• Work item: Which lines run from the one containing "GalaxyCon (1041, 1678)" through the end of the entries? Restate them word for word, and only those.

Recorded data: Begin

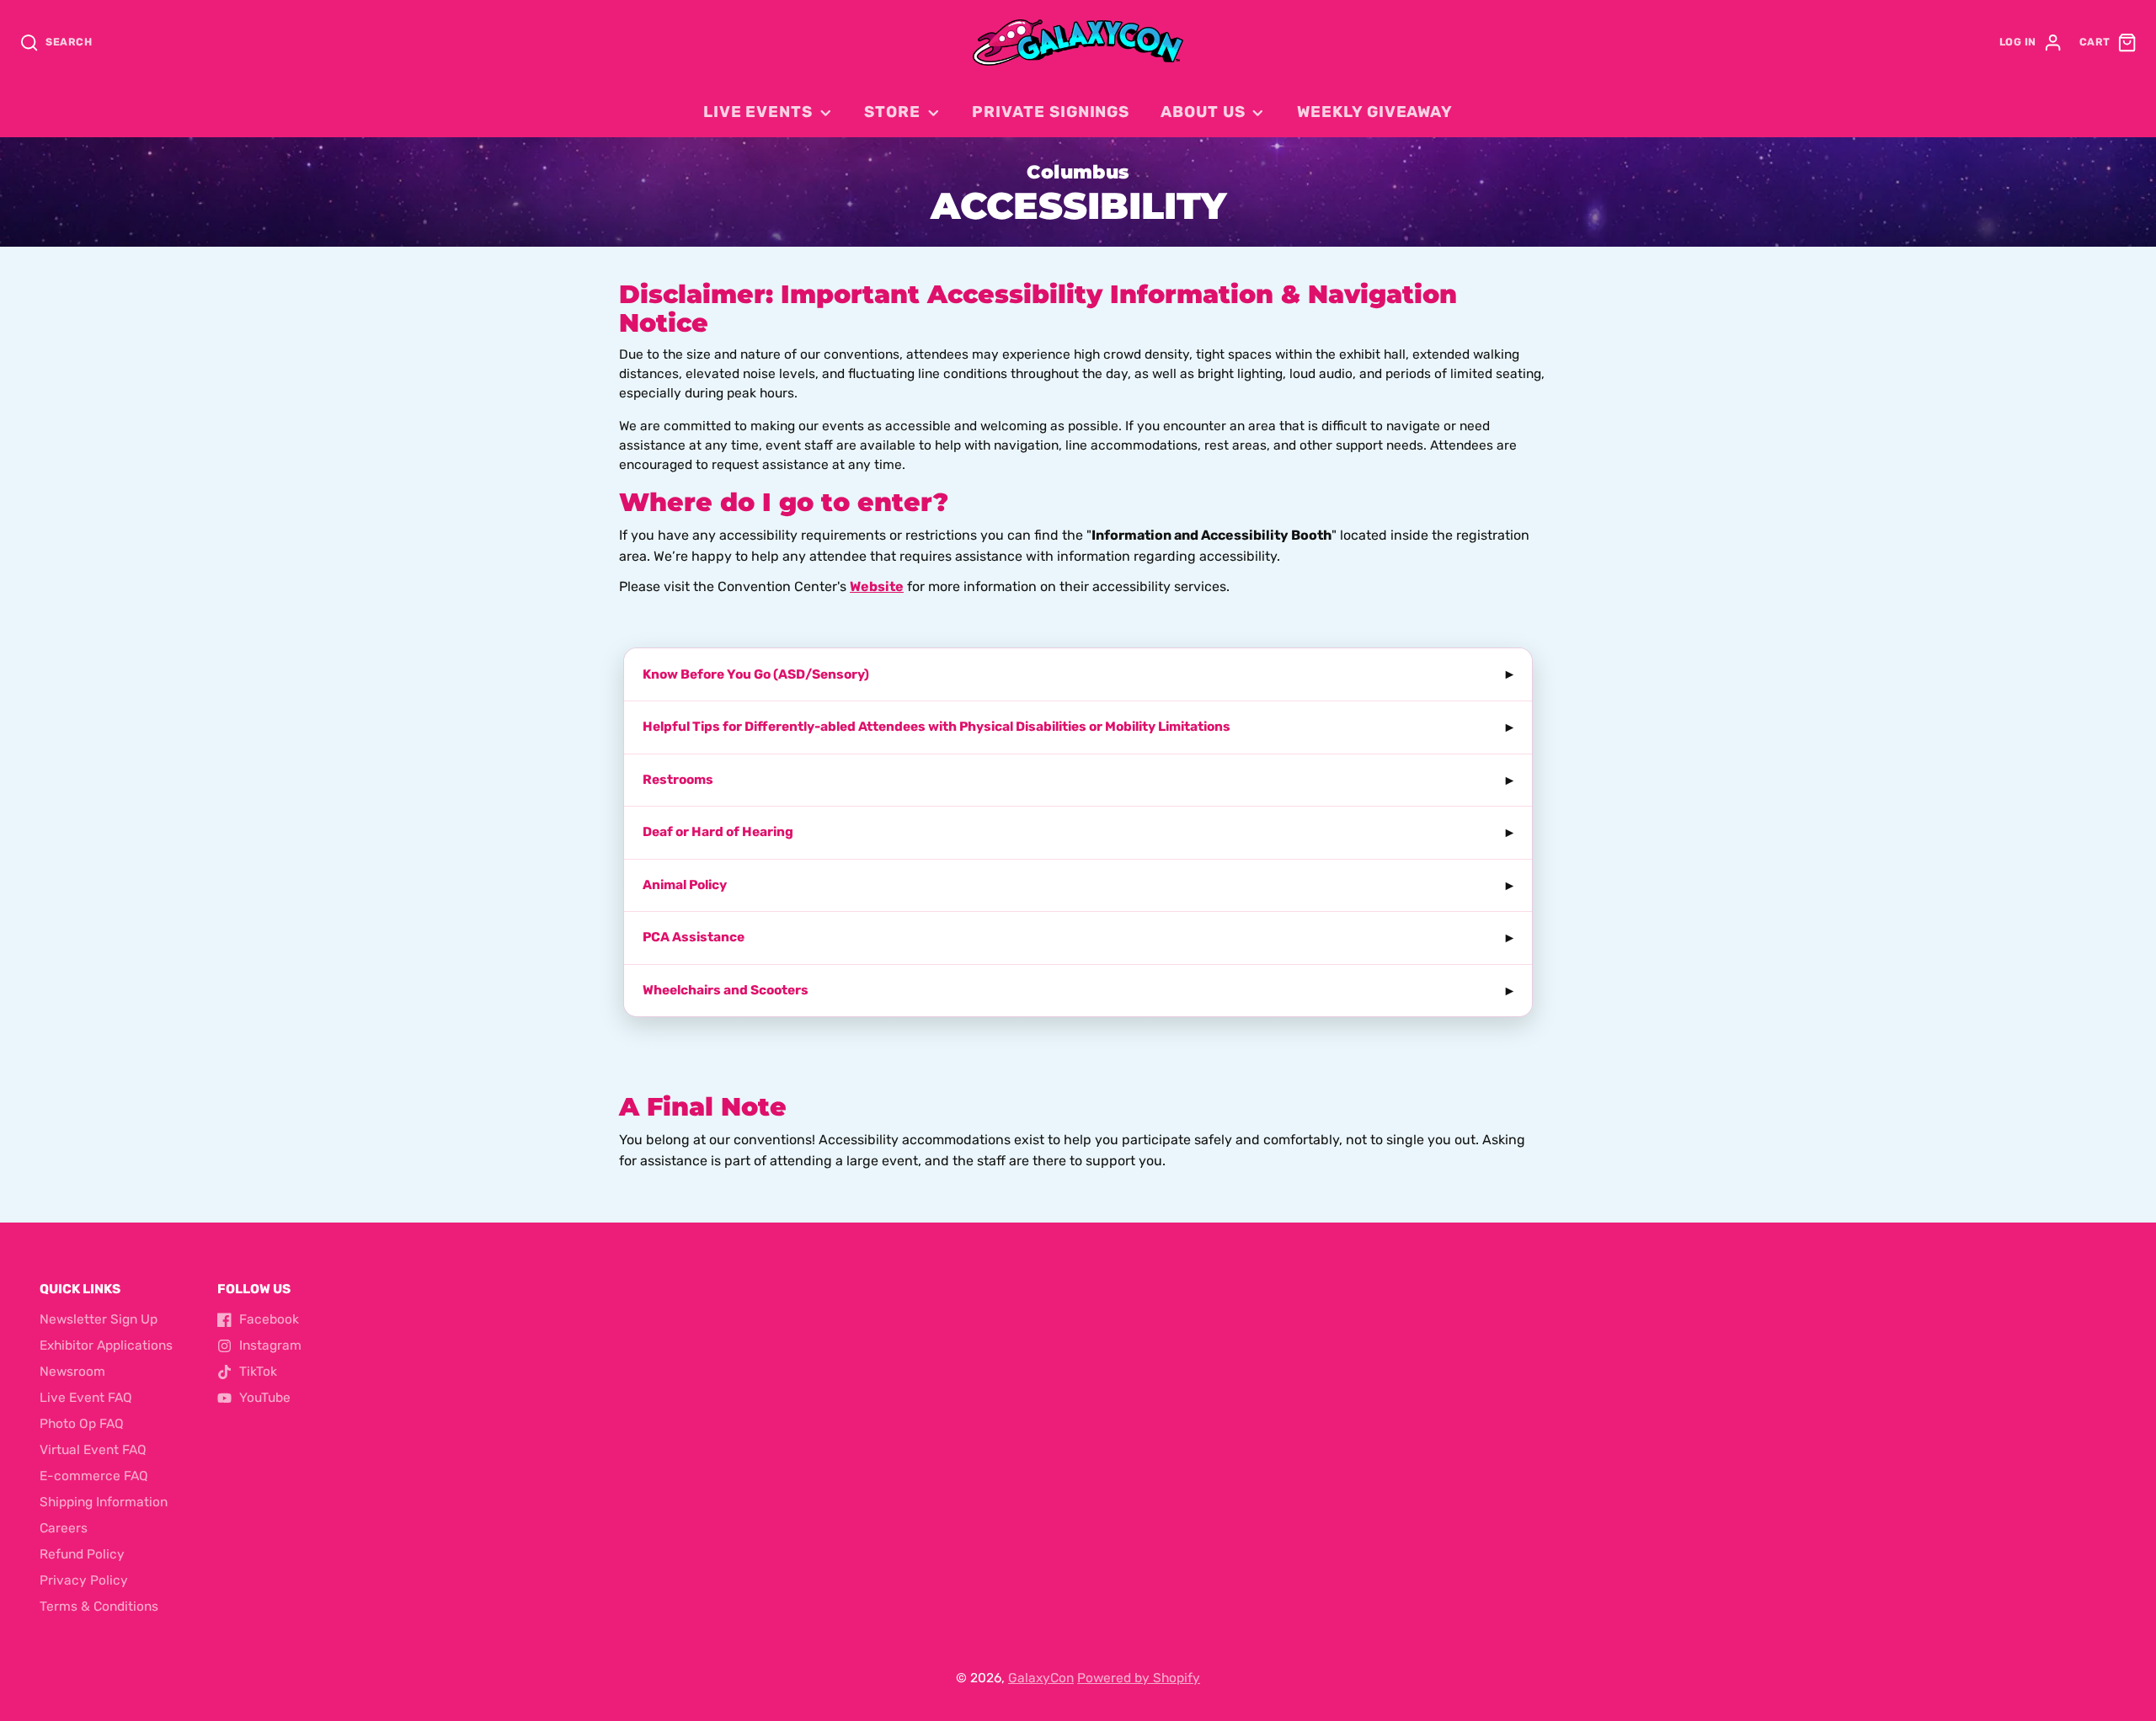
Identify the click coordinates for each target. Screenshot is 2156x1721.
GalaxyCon (1041, 1678)
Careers (64, 1528)
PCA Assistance (693, 937)
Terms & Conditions (99, 1606)
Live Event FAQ (86, 1397)
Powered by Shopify (1138, 1678)
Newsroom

Recorded data: End

• Exercise answer:
GalaxyCon (1041, 1678)
Careers (64, 1528)
PCA Assistance (693, 937)
Terms & Conditions (99, 1606)
Live Event FAQ (86, 1397)
Powered by Shopify (1138, 1678)
Newsroom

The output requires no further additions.